Kyle Baker has given us a fantastic gift: full copies of several of the works he owns the rights to up on his website. Seriously, that is some major body of work:
Full works include Cowboy Wally Show, Why I Hate Saturn, You Are Here, King David, I Die At Midnight (although that at least was online way back in 2010), and there’s animations and previews for the rest. Frankly, I’d say read the lot, and thank Baker for the chance to do so by tipping him by using the paypal button or at least going through a few ads for him. In actual fact, it seems they’ve actually been on his site for a while, as he explains to Heidi via email, but it simply takes a little social media-ing to make it work.
Baker’s work has been something I’ve loved since discovering The Cowboy Wally Show many, many years ago. Why I Hate Saturn is still one of the handful of comics Mrs Bruton will revisit and enjoy. He is simply one of the funniest comic creators of the last few decades. And now he gifts us these books. Impressive? Oh yes. Even better is the fact that these are actually scanned from the bootleggers, or as Baker puts it: “The reason the scans are crummy is that I downloaded them all illegally as bootlegs. So I monetized my bootlegs. Thanks, bootleggers!”
That Baker’s work isn’t readily available is one of the big crimes of comic publishing, and hopefully this will generate sufficient publicity to convince someone that they’re worthy of keeping in print, and it’s well worth them investing in Baker’s future work, including the much discussed sequel to Why I Hate Saturn.

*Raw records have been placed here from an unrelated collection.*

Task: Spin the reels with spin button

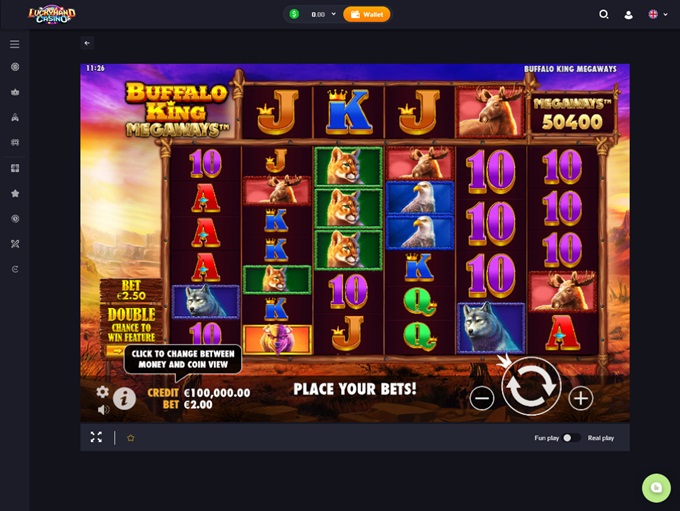Action: pyautogui.click(x=531, y=386)
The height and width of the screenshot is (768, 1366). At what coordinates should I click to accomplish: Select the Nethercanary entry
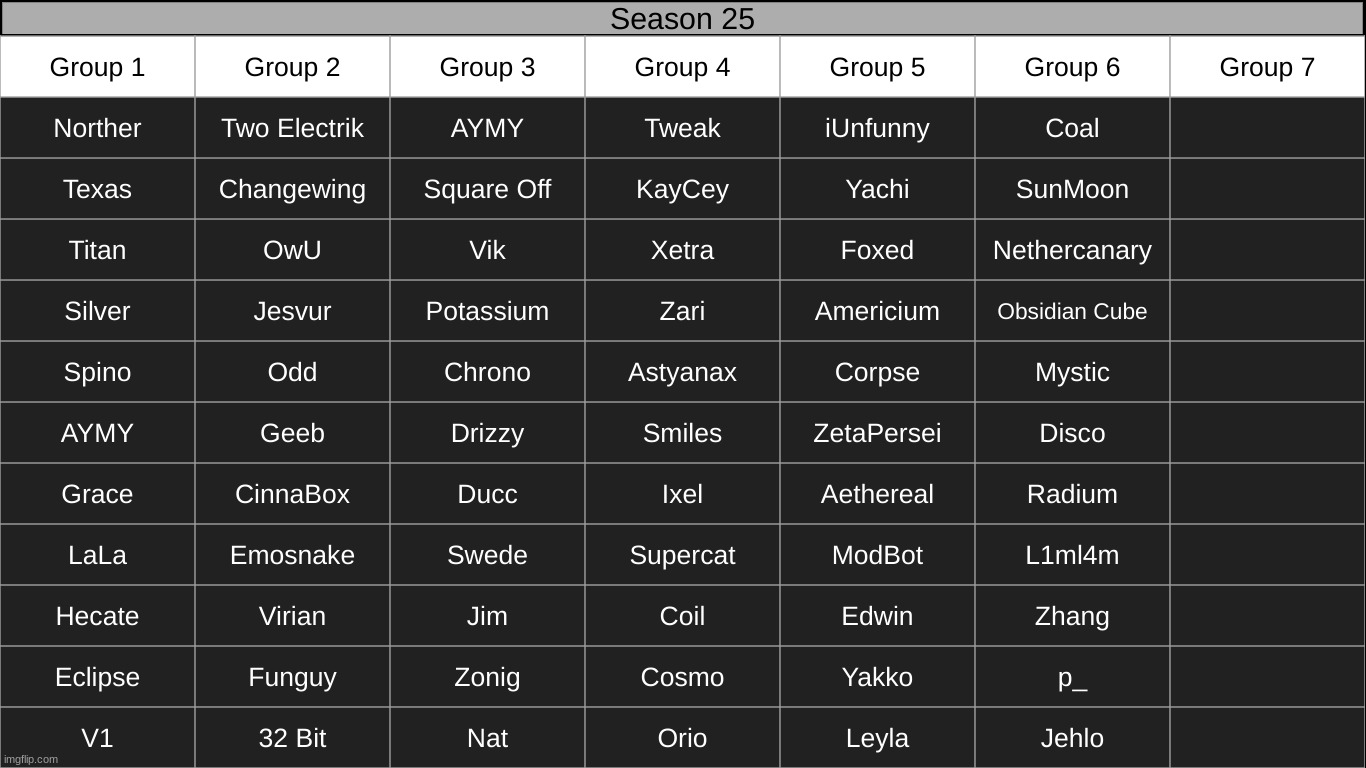[x=1072, y=250]
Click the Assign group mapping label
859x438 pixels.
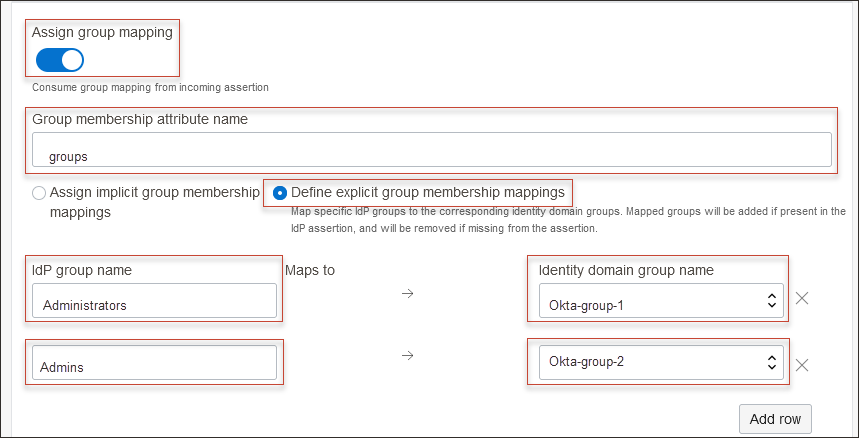(102, 32)
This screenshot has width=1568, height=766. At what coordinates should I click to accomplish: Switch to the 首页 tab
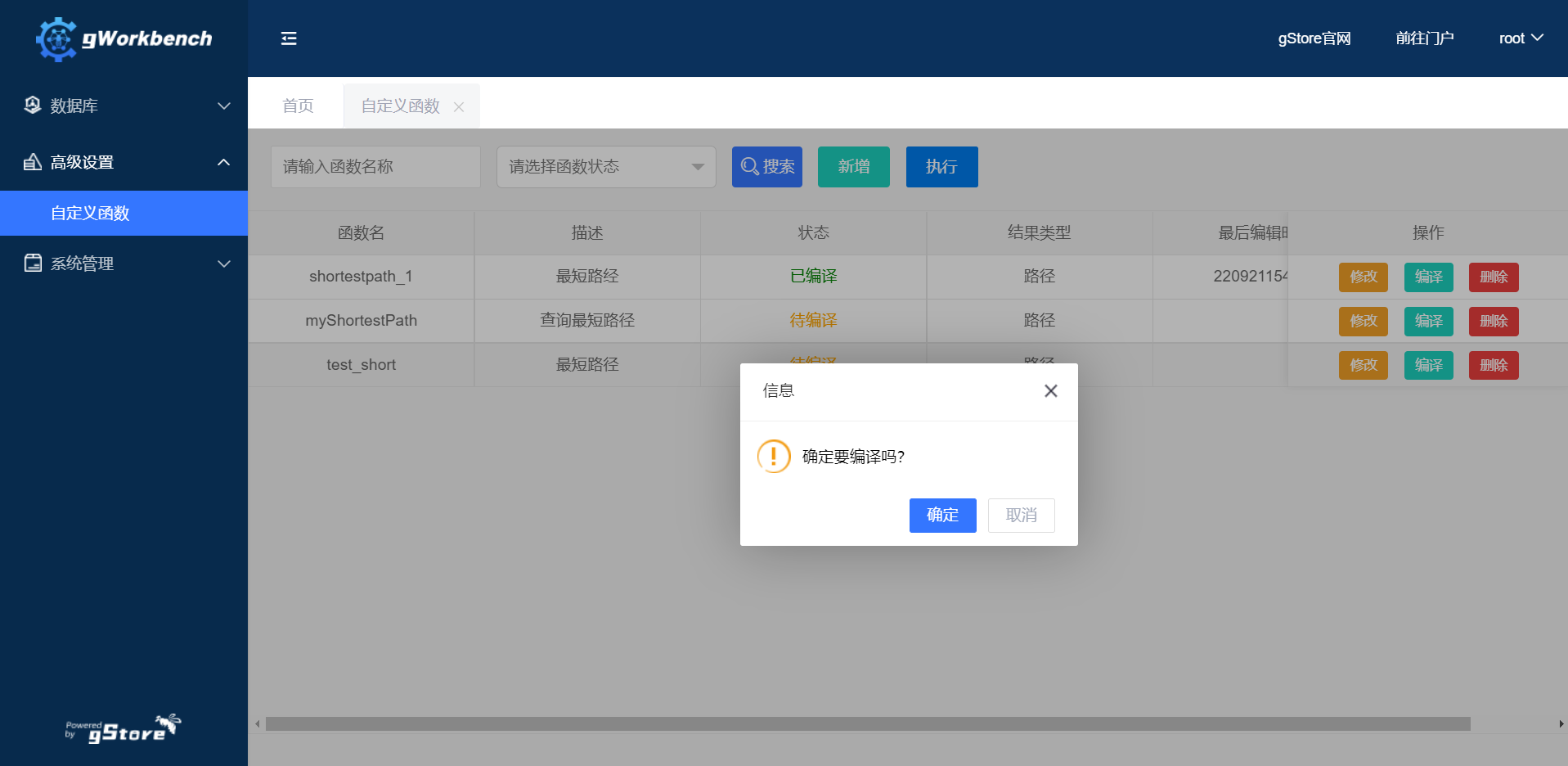pyautogui.click(x=298, y=106)
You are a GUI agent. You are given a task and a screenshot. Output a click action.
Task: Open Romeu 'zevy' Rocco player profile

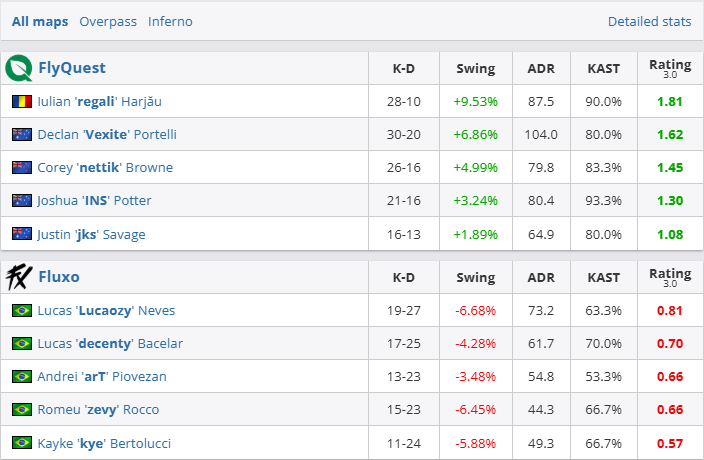(x=98, y=410)
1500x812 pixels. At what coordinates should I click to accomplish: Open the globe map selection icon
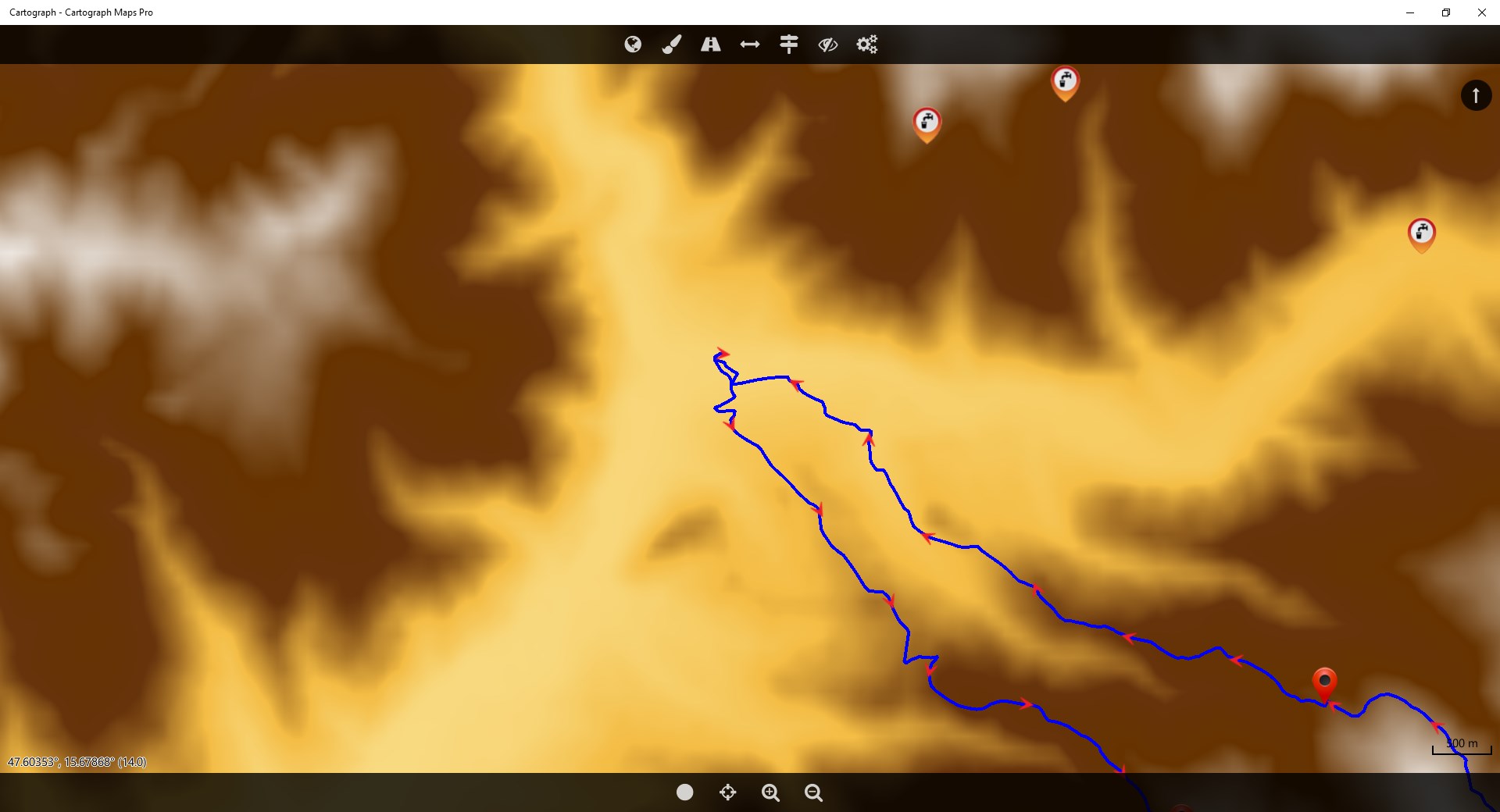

When this story hit earlier this week, CBR put up a post entitlted “does free devalue comics“. Well, the easy answer to that is no. Absolutely not. Maybe. It depends who you talk to. Or rather, it seems to depend on the age of people you talk to. Those darned kids and knowing the value of nothing sort of thing.
Speaking personally it’s absolutely not. My evidence? Easily summed up in one word: Libraries.
Dudley Public Library was a wonderful, wonderful place, full of incredible things. When I was a child it was all about the books, but as I hit my teens I discovered two things; the adult library and the record library. The adult library gave me sci-fi and classic fiction to fill my boots with, the record library gave me Cabaret Voltaire, Kraftwerk, Human League, Cramps, Siouxsie, The Cure, and much much more. The books I read and returned, the records and tapes I listened to, illegally copied and returned.
But that illegal copying, that theft of music, that non-payment for the books didn’t conspire to create a perpetual thief who never purchased music or books. Not a bit of it. The house is full of books, was full of cds (before I went digital, now the computer is full of music purchased on cd and transferred and full of legal downloads). My library experience, the getting it for free experience merely opened my reading and listening up, expanded my horizons. Free doesn’t devalue anything, free merely encourages consumption, free lets those interested ask “where can I get more?“.
But like I say, that’s purely my experience, and I imagine the experience of many of us of a certain pre-digital age. I reckon post-digital consumers are something different. And frankly if I knew how to make them commit to buying stuff after getting it for free I’m pretty sure a lot of media companies would be after my phone number.